**Problem statement**
Reproduce the entries word for word, from the first line through the line containing "center [141, 106].", inclusive.

□ □ □ □

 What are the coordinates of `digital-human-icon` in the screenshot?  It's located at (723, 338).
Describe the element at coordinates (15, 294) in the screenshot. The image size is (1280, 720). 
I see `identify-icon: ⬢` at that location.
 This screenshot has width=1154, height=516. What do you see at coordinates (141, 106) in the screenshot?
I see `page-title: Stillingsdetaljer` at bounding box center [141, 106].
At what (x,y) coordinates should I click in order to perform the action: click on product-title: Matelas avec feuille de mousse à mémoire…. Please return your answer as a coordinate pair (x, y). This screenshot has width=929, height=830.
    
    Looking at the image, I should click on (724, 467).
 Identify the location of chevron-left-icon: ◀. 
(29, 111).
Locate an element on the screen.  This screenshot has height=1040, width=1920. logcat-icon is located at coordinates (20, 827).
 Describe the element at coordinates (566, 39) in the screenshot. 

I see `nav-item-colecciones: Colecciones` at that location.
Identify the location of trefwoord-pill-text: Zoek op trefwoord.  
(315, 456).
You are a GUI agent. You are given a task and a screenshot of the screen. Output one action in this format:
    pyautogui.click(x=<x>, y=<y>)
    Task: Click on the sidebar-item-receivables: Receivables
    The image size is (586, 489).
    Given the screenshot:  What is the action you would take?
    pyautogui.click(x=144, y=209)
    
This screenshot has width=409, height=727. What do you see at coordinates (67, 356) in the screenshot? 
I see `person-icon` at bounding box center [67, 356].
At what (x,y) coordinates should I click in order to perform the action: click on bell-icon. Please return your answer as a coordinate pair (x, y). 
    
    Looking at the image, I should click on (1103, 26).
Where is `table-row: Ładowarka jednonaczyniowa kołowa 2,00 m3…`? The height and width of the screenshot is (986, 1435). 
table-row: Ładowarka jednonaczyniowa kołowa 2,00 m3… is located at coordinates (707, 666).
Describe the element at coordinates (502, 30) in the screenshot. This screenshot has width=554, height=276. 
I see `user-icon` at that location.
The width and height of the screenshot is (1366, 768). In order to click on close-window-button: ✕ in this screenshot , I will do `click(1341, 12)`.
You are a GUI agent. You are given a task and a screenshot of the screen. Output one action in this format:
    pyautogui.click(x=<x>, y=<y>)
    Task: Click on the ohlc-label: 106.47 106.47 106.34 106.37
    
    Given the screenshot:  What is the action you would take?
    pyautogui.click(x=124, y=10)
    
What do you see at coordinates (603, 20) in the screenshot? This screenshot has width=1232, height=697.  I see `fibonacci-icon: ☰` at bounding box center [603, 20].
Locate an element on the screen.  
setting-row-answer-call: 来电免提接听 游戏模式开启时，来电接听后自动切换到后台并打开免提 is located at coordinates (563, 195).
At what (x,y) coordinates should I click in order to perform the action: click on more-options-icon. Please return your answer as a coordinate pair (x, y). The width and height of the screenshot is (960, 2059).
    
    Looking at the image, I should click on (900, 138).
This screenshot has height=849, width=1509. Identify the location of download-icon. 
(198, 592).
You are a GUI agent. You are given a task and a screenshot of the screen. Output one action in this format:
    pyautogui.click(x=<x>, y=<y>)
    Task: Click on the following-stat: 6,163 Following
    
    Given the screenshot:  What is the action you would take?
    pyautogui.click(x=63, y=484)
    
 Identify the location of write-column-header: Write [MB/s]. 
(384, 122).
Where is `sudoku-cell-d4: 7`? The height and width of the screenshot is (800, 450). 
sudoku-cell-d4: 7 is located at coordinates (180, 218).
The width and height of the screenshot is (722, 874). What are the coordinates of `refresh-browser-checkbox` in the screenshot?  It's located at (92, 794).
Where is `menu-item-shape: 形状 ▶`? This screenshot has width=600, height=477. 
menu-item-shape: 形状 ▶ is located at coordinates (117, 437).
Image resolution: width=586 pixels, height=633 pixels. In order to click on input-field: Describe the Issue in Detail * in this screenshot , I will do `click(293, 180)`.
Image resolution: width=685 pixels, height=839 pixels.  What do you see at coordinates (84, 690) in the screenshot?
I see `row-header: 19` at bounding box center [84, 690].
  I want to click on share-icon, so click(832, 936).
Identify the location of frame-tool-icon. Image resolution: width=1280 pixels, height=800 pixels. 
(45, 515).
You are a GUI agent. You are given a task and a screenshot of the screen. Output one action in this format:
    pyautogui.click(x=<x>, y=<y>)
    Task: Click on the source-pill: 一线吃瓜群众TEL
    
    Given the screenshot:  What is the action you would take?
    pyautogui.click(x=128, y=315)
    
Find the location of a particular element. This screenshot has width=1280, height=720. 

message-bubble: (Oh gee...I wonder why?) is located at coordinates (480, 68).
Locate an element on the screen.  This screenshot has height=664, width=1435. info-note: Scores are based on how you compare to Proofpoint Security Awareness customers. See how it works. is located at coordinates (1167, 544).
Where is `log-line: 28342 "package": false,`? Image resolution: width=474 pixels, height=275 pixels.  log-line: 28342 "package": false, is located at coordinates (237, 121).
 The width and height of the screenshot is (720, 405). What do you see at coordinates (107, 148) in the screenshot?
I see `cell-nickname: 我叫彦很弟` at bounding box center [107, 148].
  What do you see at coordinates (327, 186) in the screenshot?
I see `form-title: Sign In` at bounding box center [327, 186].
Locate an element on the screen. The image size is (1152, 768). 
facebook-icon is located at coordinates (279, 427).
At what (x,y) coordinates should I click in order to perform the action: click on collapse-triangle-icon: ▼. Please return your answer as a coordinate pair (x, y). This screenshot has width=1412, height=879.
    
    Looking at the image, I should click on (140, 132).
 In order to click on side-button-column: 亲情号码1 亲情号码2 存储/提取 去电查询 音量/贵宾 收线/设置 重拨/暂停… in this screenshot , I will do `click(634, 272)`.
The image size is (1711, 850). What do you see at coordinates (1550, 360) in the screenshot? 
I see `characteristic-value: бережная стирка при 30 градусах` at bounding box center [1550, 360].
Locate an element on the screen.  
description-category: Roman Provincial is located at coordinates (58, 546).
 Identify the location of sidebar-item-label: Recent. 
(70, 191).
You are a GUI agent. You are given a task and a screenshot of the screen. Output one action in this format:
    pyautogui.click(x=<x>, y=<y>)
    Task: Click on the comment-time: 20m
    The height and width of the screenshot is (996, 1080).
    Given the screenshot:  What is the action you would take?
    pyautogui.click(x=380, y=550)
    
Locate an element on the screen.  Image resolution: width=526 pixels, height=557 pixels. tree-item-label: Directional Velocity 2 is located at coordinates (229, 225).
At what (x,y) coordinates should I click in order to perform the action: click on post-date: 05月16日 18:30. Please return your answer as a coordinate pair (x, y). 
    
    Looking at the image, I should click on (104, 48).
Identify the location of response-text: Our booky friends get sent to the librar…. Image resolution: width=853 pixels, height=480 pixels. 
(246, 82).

□ □ □ □

**Response area**
 What are the coordinates of `digital-human-icon` in the screenshot?  It's located at (723, 338).
Describe the element at coordinates (15, 294) in the screenshot. The image size is (1280, 720). 
I see `identify-icon: ⬢` at that location.
 This screenshot has width=1154, height=516. What do you see at coordinates (141, 106) in the screenshot?
I see `page-title: Stillingsdetaljer` at bounding box center [141, 106].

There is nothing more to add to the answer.